Developing a system to reliably detect driver drowsiness using physiological signals
Hassan, Ahnaf Rashik 1, 2 ; Keshavarz, Behrang 2, 3 ; Yadollahi, Azadeh 1, 2
1. Institute of Biomaterials and Biomedical Engineering, University of Toronto; 2. Toronto Rehabilitation Institute-University Health Network; 3. Department of Psychology, Ryerson University
Background: In Ontario, 20-25% of all car accidents are related to drowsy or fatigued driving, making it one of the top five causes of accidents on Ontario's roads. Existing systems for drowsy driving detection are typically expensive, dependent on various parameters such as vehicle type, lighting conditions, or road geometry, or are often inconvenient for the driver. Therefore, a reliable drowsiness detection system is yet to emerge. This research aims to fill this gap by developing a convenient and wearable device that can reliably detect drowsy driving and can be used to alert vehicle drivers who are at risk of falling asleep while driving, thus minimizing car accidents.

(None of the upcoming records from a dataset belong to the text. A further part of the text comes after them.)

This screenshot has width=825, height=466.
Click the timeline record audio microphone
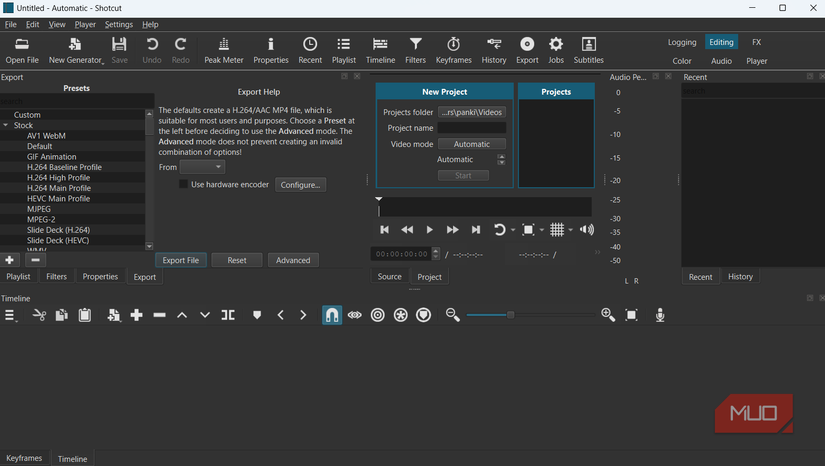tap(660, 315)
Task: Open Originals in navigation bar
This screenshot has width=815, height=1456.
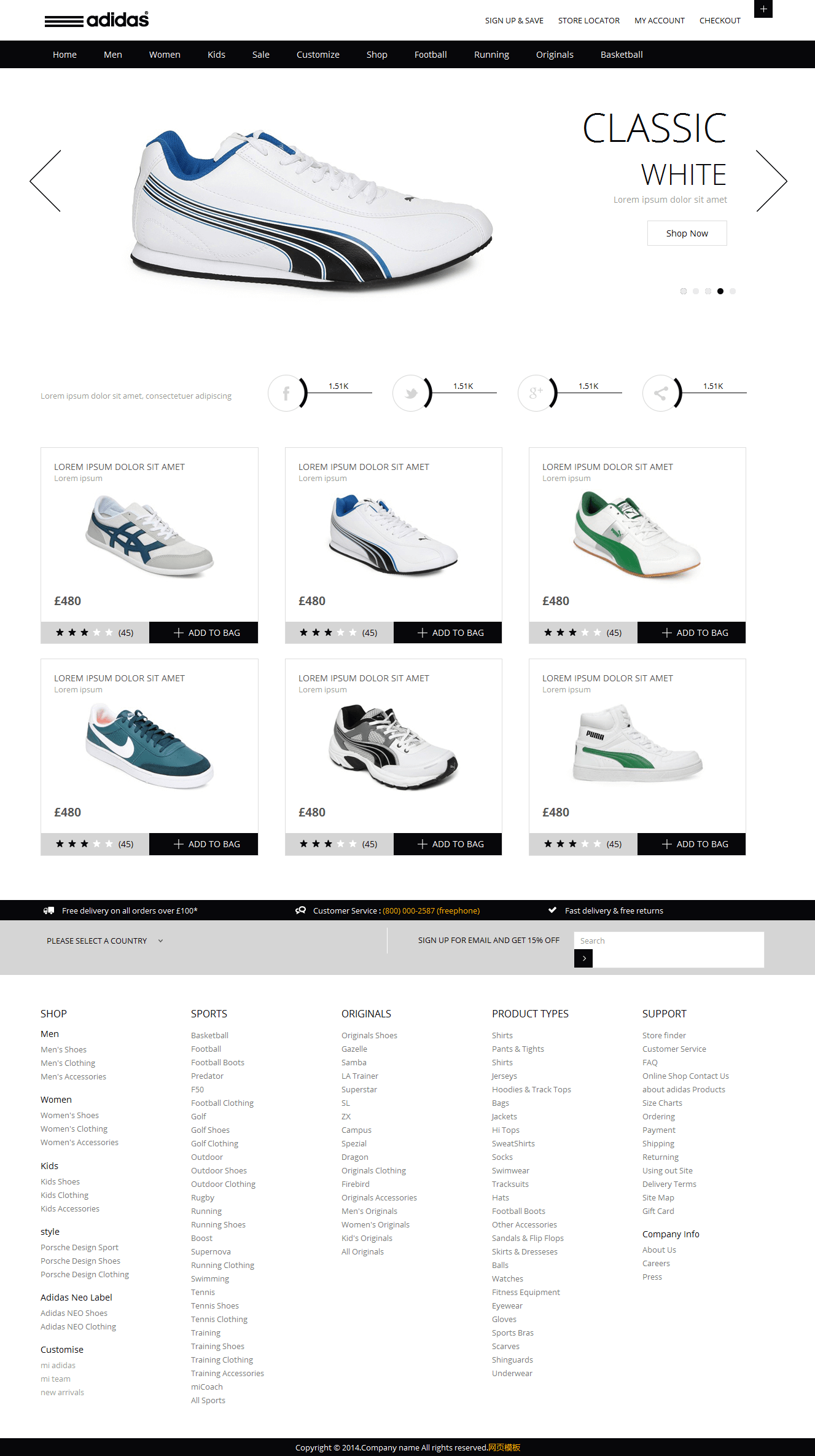Action: pos(555,55)
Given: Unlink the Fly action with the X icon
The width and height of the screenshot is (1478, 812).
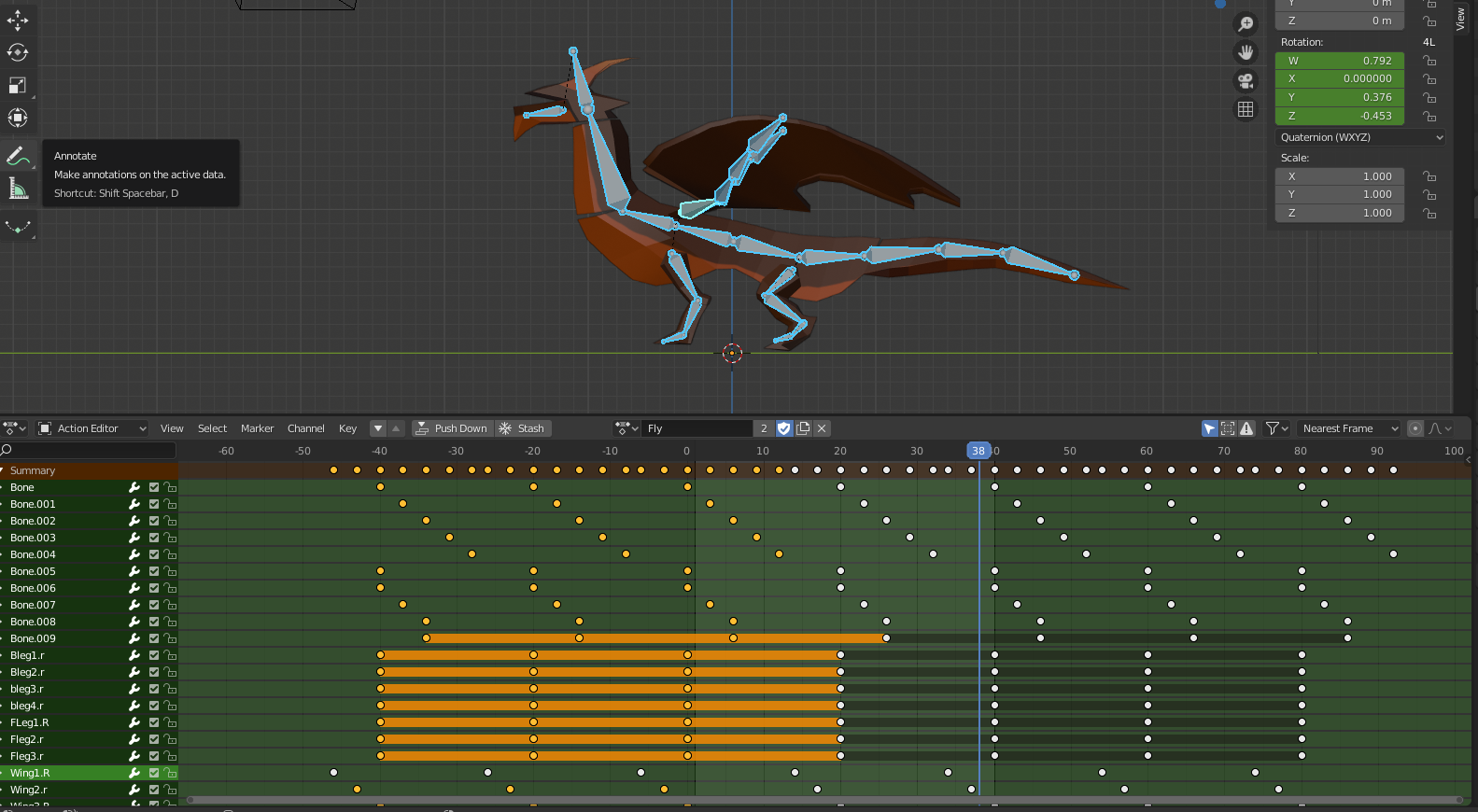Looking at the screenshot, I should (x=822, y=428).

Method: Canada’s most advanced driving simulator is located at Toronto Rehab (DriverLab) and will be used for this study. Twenty healthy individuals will stay awake at night, and perform three driving tests at 8PM, 12AM, and 3AM with no sleep in-between. Each driving test will contain a 45 minutes long, monotonous highway scenario that will promote sleepiness. A wearable device developed in our lab, called The Patch, will be used to record cardiorespiratory signals and head movements of the subjects during the driving tests. In addition, data from current gold-standards to detect drowsiness, including electroencephalogram (EEG), eye tracking, and steering wheel movements will be recorded during driving. Using the cardiorespiratory signals and head movement data recorded by the Patch, features such as heart rate variability, respiratory rate, and head position will be extracted. Pattern recognition tools, such as partial least squares regressions, will be used to develop models that will detect drowsy episodes. The results of The Patch will be compared to those obtained from the current gold-standard to validate The Patch to detect drowsy driving.

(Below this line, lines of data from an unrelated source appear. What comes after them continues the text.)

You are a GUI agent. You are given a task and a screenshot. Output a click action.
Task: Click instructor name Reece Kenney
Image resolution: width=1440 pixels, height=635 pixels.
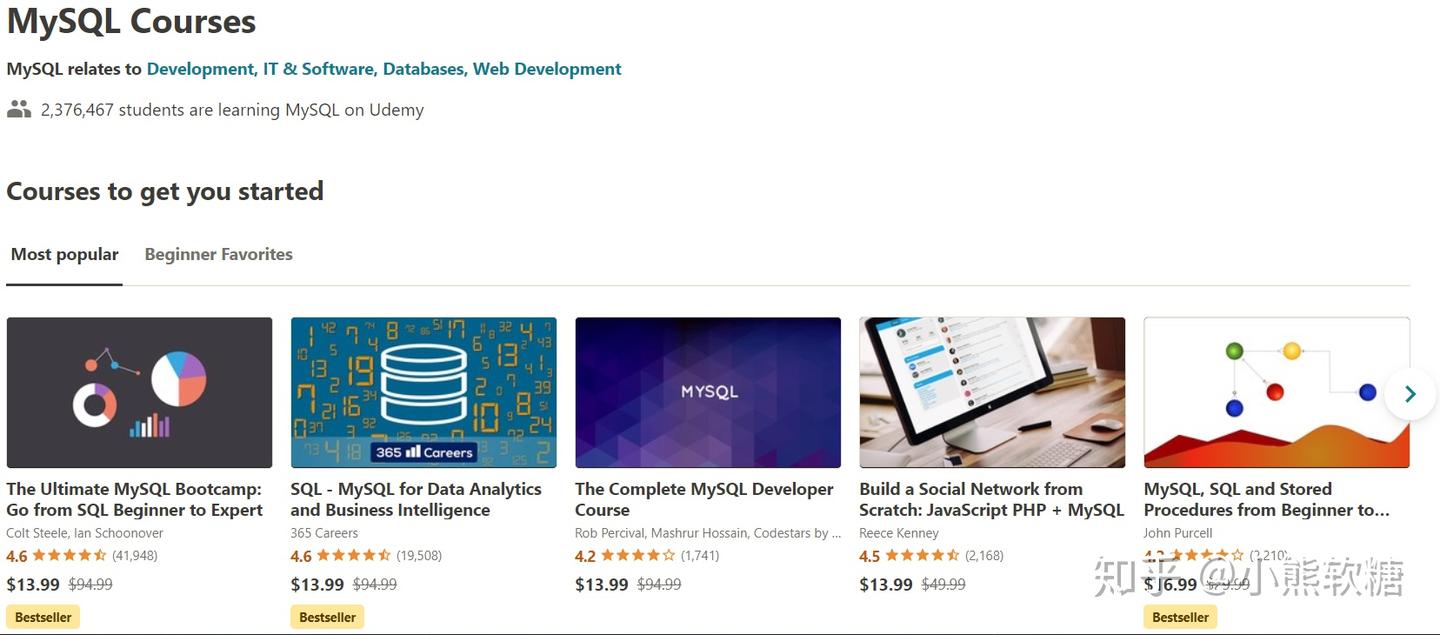click(898, 533)
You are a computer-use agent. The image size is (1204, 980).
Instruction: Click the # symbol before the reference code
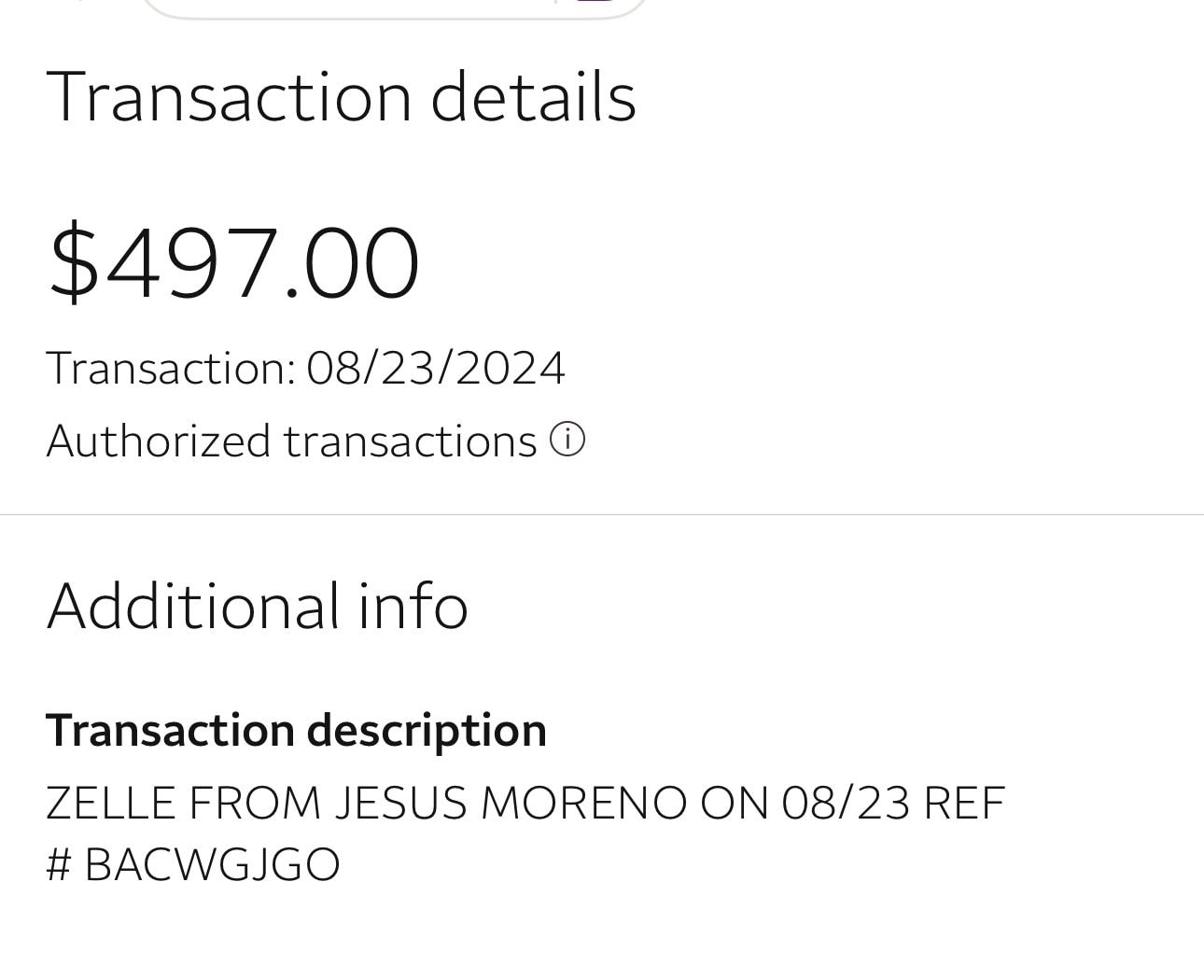point(58,864)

Expected results: We anticipate that drowsiness will be associated with reduction in respiratory and heart rate, reduction in respiratory and heart rate variability, decrease in respiratory intensity, and abrupt movements of the head. These alterations in the cardiorespiratory signals will be captured by The Patch, which, in turn, will be used by the drowsiness detection model to detect drowsy episodes. Unlike most of the existing drowsiness detection systems, The Patch will be inexpensive, non-intrusive, easy-to-apply, independent of lighting conditions, and convenient for the driver.
Significance: Upon successful validation of the Patch for drowsy driving detection, this research will help to develop a reliable, wearable, and convenient device that will increase road safety.